Rischi incoscienti. Ieri tra molti commenti sul "matrimonio" celebrato in aereo da Papa Francesco spicca quello di P. F. De Robertis, "Oltre il peccato" ("La Nazione", p. 9), ove leggi questa strana riflessione: «Il Papa che non perde il vizio di fare il parroco se ne infischia degli usi raccomandati dalla Chiesa... corsi di preparazione, verifica delle reali volontà degli sposi e confessione» e «celebra un inedito matrimonio ad alta quota». Che dire? A parte il fatto che "fare il parroco" non è un vizio, l'unica cosa azzeccata è "l'alta quota". Quegli sposi nel 2010 erano alla vigilia delle nozze e i corsi di preparazione erano passati, «la verifica delle reali volontà» c'è stata sul posto e «la confessione» non c'entra niente: il matrimonio è un sacramento a sé!
Non basta: proprio sul matrimonio il capitombolo è immediato.

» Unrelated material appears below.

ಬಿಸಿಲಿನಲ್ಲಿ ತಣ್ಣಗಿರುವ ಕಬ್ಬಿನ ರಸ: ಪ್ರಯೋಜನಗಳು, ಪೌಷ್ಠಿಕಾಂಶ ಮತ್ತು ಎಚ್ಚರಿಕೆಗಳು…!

Leggi infatti che il Papa ha voluto dire che «un sacramento, e in particolare quello del matrimonio, passa sempre avanti ad ogni cosa», ma poi segue la capriola: «è evidente: un gesto come quello di ieri sminuisce in qualche modo il cammino di chi si dispone ai sacramenti con coscienza... e finisce per svalutare il sacramento stesso». Questo, quindi, prima viene dato come così importante che «passa sempre avanti ad ogni cosa» e poi viene "svalutato".
Che dire? Un paio di cose. La prima chiede come l'autore del commento conosca la coscienza dei due sposi e la seconda che il capitombolo, la contorsione, segnala che deve mettersi d'accordo con se stesso per "sciogliere i nodi" che lo impiccano con un solo filo, non di ragione lucida, che poi alla fine si stringe così, alla lettera: «Ma questo è Francesco. Prendere o lasciare»! Noi lo prendiamo, e ricordando una canzone di anni lontani viene spontaneo dire: «E ci dispiace per gli altri!»